======== SOURCE DOCUMENT

Mountain in Thompson-Nicola Regional District, British Columbia, Canada

Battle Mountain is a mountain in east-central British Columbia, Canada, located in the south-east region of Wells Gray Provincial Park. The Clearwater River flows to the west, Stevens Lakes are to the east, Philip Creek is to the south and Hemp Creek is to the north. Battle Mountain is part of the Shuswap Highland. There are three summits in the group, ranging from 2306 m to 2369 m.

Battle Mountain is accessible by a combination of road and trail. It is a popular summer tourist attraction and is especially noted for colourful alpine meadows. The access trail is longer and more strenuous than the one to nearby Trophy Mountain to the south, so fewer people visit Battle Mountain and the Caribou Meadows. The hike to the meadows can be accomplished as a day outing, but hikers who want to attain Fiftytwo Ridge and Battle Mountain summit should plan for two days and carry overnight equipment.

==Access==
Battle Mountain Road turns east off Clearwater Valley Road (also called Wells Gray Park Road) 26.6 km north of the Yellowhead Highway. The gravel road is passable for all vehicles for the first 2.4 km, then it becomes steep and rough; so that a high-clearance vehicle is necessary for the next 5 km to the parking lot.

A well-used trail starts here. The first section is the steepest and climbs 248 m in 2.1 km up the canyon of Philip Creek to a hanging valley where Philip Lake is located. Then it continues at an easier grade, ascending 170 m to the beginning of the Caribou Meadows. The trail meanders through the meadows, along the west shore of Fight Lake, then climbs to the top of Fiftytwo Ridge. Beyond there, it is a hiking route through meadows and rock which first descends into Bull Valley, then climbs onto Battle Mountain itself. The hiking season on Battle Mountain is from late June through September.

================

*DESCRIPTION OF THE TASK:*
Condense the paragraph in the Battle Mountain text above that begins "Battle Mountain Road turns east" into a short bulleted list that keeps its main facts.

======== SOURCE INFORMATION

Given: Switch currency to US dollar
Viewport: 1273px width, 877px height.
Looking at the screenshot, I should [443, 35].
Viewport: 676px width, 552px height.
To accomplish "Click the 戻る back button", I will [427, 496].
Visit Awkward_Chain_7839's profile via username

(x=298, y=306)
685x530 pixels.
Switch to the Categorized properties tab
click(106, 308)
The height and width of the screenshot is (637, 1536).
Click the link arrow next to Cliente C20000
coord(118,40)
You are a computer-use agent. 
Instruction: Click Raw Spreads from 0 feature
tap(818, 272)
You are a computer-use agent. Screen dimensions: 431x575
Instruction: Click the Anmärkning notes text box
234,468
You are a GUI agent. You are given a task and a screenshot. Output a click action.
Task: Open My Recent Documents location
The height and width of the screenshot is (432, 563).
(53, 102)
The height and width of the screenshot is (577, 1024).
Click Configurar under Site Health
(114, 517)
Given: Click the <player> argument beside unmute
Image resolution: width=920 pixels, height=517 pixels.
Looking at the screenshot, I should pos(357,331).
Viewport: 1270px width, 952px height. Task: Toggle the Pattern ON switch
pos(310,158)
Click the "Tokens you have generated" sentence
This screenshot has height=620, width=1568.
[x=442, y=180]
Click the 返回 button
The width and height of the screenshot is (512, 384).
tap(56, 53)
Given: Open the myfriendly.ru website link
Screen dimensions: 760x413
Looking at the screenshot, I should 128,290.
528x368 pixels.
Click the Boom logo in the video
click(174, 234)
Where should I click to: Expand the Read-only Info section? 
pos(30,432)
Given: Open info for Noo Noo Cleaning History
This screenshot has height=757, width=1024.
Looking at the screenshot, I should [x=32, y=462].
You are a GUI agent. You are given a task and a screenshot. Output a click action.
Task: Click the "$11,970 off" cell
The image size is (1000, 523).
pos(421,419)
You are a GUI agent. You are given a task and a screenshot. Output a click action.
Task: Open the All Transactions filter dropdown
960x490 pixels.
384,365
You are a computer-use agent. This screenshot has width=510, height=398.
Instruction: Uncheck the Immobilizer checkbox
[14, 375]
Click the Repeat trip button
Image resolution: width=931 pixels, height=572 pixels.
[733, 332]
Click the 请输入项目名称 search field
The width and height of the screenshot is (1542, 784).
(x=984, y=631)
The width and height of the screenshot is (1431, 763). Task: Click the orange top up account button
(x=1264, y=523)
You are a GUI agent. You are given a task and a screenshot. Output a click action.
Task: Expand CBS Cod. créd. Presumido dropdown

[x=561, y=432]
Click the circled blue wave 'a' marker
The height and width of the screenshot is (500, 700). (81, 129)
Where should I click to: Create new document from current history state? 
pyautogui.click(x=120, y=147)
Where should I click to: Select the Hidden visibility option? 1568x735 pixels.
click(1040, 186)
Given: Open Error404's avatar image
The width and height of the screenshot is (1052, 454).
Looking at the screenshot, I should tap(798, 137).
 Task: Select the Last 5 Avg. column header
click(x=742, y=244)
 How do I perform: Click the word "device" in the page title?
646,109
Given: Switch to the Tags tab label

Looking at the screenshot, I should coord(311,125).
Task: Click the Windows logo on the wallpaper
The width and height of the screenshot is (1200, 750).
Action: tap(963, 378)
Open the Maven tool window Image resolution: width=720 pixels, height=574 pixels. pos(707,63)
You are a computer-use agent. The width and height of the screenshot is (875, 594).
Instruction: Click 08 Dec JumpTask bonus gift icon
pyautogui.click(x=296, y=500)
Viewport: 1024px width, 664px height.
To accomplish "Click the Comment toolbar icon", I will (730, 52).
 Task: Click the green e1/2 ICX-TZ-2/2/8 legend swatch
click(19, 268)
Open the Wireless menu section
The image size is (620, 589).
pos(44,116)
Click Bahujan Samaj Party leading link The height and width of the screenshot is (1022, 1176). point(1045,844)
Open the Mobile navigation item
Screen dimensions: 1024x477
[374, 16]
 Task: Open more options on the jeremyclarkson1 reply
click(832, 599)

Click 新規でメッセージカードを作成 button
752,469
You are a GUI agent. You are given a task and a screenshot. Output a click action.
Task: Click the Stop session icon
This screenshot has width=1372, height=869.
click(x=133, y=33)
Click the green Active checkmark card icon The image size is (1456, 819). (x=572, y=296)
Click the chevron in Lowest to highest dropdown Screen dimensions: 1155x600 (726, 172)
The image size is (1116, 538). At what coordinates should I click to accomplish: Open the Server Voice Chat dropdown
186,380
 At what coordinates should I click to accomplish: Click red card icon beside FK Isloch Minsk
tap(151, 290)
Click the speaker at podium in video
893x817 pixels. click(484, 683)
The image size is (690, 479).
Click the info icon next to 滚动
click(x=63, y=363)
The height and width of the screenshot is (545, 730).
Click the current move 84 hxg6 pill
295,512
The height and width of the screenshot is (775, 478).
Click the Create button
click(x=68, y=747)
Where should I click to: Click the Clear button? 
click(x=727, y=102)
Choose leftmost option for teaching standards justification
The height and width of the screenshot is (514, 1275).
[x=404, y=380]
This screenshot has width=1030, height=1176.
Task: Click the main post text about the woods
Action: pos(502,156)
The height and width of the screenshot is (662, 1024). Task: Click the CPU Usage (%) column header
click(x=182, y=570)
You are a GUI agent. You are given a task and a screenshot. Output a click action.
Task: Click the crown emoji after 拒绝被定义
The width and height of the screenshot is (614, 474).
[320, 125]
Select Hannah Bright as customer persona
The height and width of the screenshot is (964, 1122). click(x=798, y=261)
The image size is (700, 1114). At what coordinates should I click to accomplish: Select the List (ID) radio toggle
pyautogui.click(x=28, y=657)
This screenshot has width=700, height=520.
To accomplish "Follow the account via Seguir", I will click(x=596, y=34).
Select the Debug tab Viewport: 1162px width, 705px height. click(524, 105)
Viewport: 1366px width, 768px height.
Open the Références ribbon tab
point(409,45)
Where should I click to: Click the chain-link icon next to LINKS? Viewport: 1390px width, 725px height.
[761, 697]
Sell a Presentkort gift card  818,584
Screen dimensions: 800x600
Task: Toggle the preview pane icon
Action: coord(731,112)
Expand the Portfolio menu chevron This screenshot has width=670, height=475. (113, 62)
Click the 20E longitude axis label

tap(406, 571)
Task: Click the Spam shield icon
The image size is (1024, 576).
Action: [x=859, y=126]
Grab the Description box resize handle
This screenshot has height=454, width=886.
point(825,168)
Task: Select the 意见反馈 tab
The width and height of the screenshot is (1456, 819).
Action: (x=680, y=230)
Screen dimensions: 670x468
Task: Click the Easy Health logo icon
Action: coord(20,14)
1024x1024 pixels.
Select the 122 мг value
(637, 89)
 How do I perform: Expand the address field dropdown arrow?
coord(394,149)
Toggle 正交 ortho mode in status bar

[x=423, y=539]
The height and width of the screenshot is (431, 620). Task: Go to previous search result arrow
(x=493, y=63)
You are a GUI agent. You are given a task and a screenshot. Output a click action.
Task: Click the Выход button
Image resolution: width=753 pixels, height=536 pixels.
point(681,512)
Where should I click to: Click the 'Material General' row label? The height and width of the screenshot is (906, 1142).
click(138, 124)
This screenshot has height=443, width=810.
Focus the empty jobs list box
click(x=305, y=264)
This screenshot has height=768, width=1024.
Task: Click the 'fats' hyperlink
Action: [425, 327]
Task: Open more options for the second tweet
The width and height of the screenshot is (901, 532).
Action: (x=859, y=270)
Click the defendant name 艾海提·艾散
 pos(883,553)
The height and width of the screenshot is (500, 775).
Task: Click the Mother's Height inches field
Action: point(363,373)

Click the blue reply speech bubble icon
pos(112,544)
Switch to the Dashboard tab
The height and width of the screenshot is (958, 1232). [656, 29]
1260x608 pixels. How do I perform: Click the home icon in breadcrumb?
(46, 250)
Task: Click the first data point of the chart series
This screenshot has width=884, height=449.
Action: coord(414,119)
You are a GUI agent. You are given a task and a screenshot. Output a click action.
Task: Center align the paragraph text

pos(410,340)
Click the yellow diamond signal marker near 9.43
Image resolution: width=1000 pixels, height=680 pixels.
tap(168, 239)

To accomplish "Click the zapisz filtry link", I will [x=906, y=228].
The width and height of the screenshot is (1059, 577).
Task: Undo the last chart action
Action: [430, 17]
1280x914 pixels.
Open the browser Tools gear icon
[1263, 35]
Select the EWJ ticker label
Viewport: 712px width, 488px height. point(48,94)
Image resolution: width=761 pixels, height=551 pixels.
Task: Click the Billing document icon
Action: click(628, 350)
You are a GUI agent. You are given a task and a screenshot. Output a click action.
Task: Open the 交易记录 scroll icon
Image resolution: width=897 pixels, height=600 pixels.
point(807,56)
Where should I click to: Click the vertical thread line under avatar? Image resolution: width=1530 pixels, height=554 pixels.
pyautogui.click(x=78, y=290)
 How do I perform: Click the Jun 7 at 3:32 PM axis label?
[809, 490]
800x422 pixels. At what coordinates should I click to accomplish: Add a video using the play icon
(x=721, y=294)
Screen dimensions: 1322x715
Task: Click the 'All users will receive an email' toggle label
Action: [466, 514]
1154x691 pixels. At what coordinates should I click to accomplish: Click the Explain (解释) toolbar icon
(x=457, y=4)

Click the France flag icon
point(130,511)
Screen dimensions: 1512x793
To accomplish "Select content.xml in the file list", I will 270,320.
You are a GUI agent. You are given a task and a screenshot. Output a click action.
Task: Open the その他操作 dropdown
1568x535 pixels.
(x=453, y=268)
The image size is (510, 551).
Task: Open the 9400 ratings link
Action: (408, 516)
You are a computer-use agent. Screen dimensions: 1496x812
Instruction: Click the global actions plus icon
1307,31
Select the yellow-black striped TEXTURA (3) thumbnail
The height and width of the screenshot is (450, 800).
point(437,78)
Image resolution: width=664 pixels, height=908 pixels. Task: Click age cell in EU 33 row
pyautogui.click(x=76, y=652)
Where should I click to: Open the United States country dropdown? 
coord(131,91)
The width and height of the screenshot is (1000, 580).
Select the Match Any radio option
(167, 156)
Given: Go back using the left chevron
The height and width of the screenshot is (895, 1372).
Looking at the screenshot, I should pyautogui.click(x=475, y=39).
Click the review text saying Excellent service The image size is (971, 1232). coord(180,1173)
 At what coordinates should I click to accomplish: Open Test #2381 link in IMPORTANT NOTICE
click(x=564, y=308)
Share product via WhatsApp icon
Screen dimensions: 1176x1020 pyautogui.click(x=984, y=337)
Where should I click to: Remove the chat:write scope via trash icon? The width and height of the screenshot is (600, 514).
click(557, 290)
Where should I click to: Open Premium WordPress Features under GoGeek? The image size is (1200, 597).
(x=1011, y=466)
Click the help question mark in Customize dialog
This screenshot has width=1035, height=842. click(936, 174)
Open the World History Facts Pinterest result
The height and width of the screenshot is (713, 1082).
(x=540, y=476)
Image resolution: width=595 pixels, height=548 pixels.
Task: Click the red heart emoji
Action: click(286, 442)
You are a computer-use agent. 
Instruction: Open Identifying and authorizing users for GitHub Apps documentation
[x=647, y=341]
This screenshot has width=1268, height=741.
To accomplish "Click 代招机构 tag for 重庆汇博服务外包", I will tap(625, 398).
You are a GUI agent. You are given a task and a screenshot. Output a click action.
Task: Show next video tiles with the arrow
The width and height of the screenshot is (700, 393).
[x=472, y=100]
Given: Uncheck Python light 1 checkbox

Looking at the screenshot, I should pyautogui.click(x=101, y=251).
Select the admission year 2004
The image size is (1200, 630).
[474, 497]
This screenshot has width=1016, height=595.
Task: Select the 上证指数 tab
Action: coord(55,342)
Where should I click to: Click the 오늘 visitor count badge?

================

*RESPONSE FOR THIS EXERCISE:*
- Battle Mountain Road turns east off Clearwater Valley Road (Wells Gray Park Road), 26.6 km north of the Yellowhead Highway.
- The gravel road is passable for all vehicles for the first 2.4 km.
- After that it becomes steep and rough, and the next 5 km to the parking lot require a high-clearance vehicle.